What does strategy really mean?

In the workplace, if feedback means ‘negative’, strategy means ‘status’. Strategy is the ultimate career capability – the domain of executives charged with carving the course. Strategy is the ability to rise above, work ‘on’ the business, and see the wood for the trees. 

So, why is it so hard to explain what it is? How do you do strategy? Is it different from planning? The same as a Mission? If you find yourself confused when the word is flung around meeting rooms and email chains, rest easy. Strategy is almost as hard to define as it is to do. 

The strategically placed elephant 

We all know strategy is critical to success, so we liberally dust corporate lingo with it. We say it because it sounds important. Presenting a board update? Make sure it’s strategic. Delivering your elevator pitch? Slip in a sneaky strategy to sound more impressive. Challenging a decision? Say it wasn’t strategic.

We recently received feedback that Powrsuit isn’t afraid to address the taboos. So here’s another one: the elephant in the room usually isn’t strategically placed; it’s just hanging there munching on some bananas. 

Strategy is part of a complex puzzle

Strategy is part of an interrelated set of activities that define why an organisation exists, what success looks like, the unique value it offers and how it delivers it. It probably comes as no surprise that many of the labels are used interchangeably. So, here’s a quick overview:

Most of the time, we’re just planning

The most common confusion arises around the difference between planning and strategy, which might explain why the strategy part is often missed completely. The best distinction we’ve read is from Roger Martin:

“Strategy is the act of making an integrated set of choices, which positions the organisation to win, while planning is the act of laying out projects with timelines, deliverables, budgets, and responsibilities.”

What does this mean? Strategy is risky. It requires boldly sitting in uncertainty in the pursuit of achieving your Mission. Strategy involves deciding what to do and (more importantly), what not to do. When your Mission is a two-sentence overview of how you’ll get from here to a future utopia Vision, your strategy acts as the clarifying guardrails. There could be multiple paths, but this is the one you think is most likely to succeed

For example, Powrsuit’s product strategy is to deliver, at scale, an innovative and impactful professional development solution for an underserved group (women on the way up). Creating loyal and vocal advocates by delivering a disproportionate return on investment.
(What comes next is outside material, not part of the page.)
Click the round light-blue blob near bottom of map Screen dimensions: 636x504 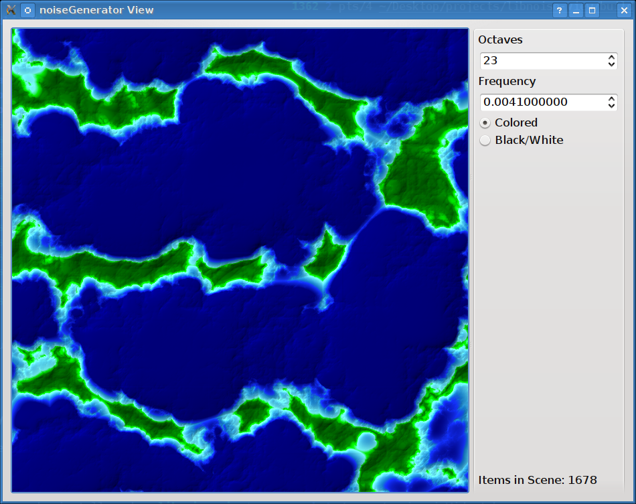pyautogui.click(x=366, y=441)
We could have decided on any of these other strategies:

  • A recruitment platform that removes bias from the end-to-end process
  • A mentoring solution that connects senior leaders with less-experienced women on the way up
  • A career coaching marketplace

Why didn’t we? Our evidence-backed belief is that the strategy we chose has the highest chance of achieving our Mission. These guardrails enable us to plan effectively.
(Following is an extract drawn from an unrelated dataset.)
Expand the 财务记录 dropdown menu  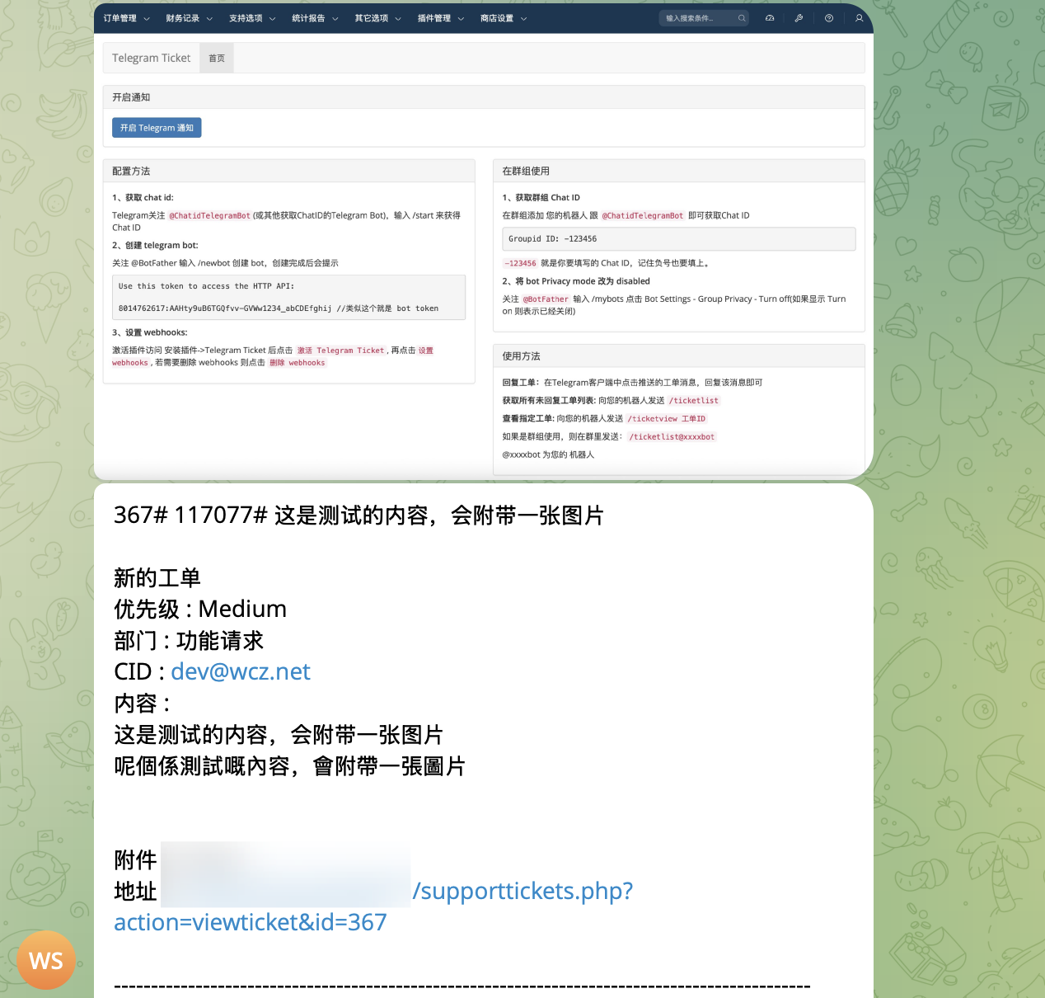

Planning without strategy is like pasta without starch 

How many times have you worked on a project and not understood why you’re doing it? That disconnect is either because there wasn’t a strategy or the strategy wasn’t conveyed to you.

Without the guardrails provided by a strategy, plans are usually reactive – a response to what competitors are doing, one piece of feedback, a ‘great idea’ from an executive, or the most ‘urgent’ email in an inbox.Put simply, even if you don’t have a strategy, you do have a strategy – it’s to throw spaghetti at the wall and see what sticks. You could deliver perfectly on your reactive plans and still not achieve anything of value.

Strategy sits at every level

We’ve led teams of incredibly bright and ambitious people and have regularly heard the request to ‘work on strategy’. Ironically, it’s usually in response to an (overlooked) opportunity to do just that. 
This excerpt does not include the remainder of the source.